- _Saved data entries_:
<<<<

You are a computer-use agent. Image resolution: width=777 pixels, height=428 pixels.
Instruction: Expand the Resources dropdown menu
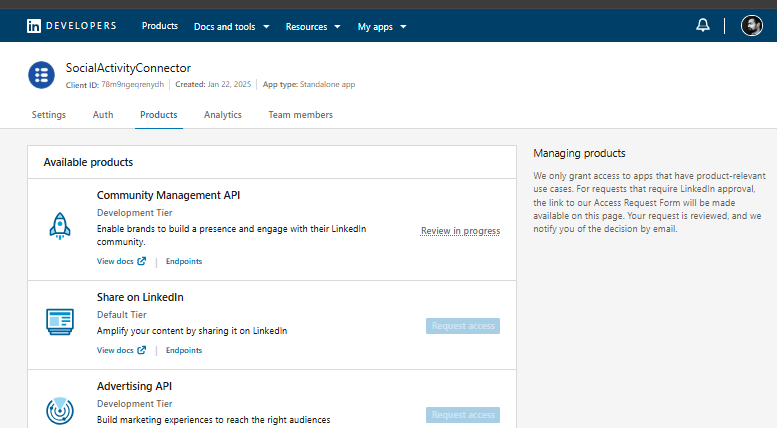(313, 27)
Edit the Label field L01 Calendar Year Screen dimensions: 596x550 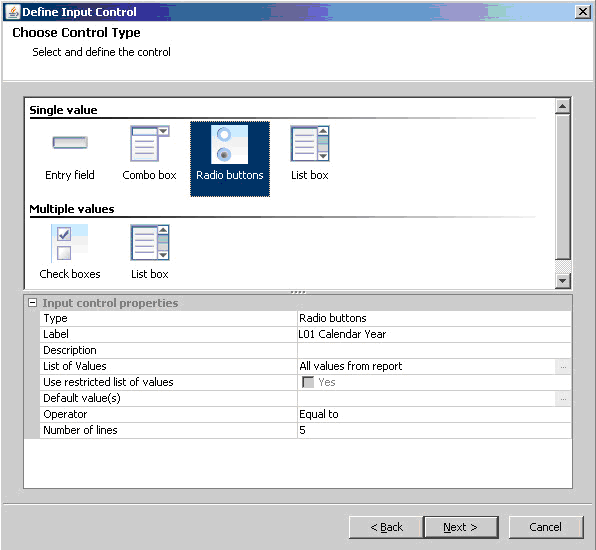(x=434, y=334)
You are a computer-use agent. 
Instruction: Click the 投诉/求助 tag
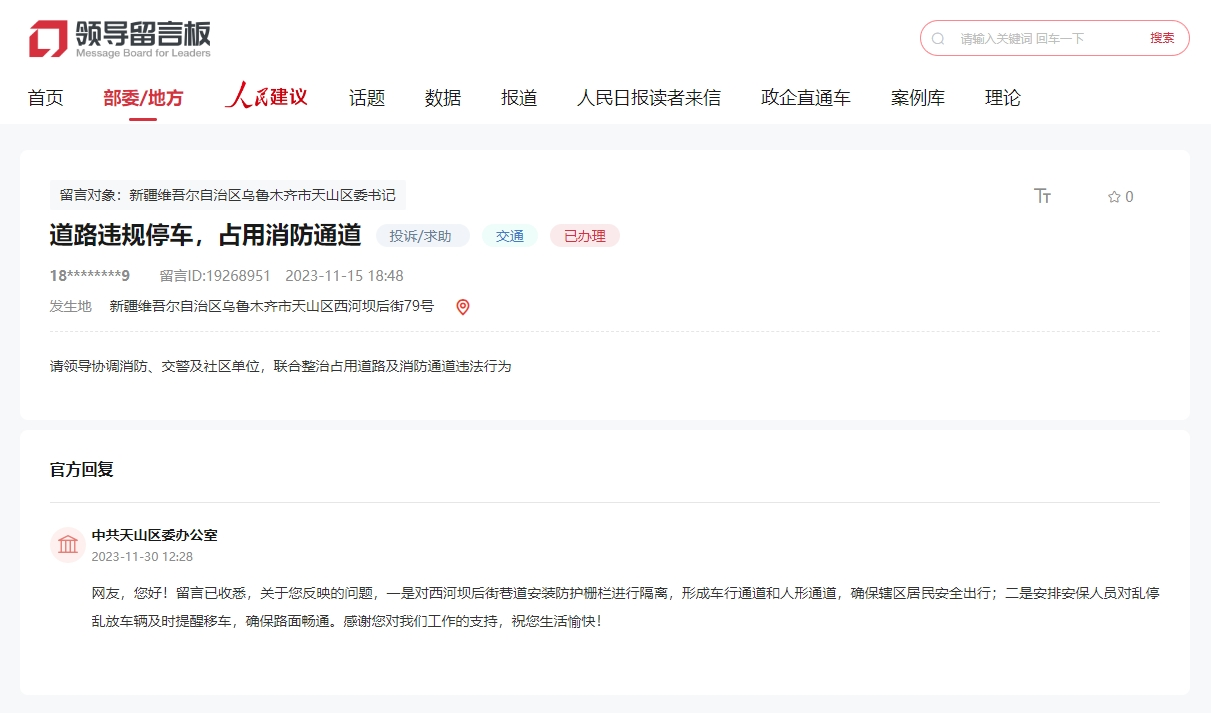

>>>>

- _Task requirements_:
Find the word "agent" in the entries above. Copy every line that has it.

- _Written response_:
You are a computer-use agent. Image resolution: width=777 pixels, height=428 pixels.
You are a computer-use agent. 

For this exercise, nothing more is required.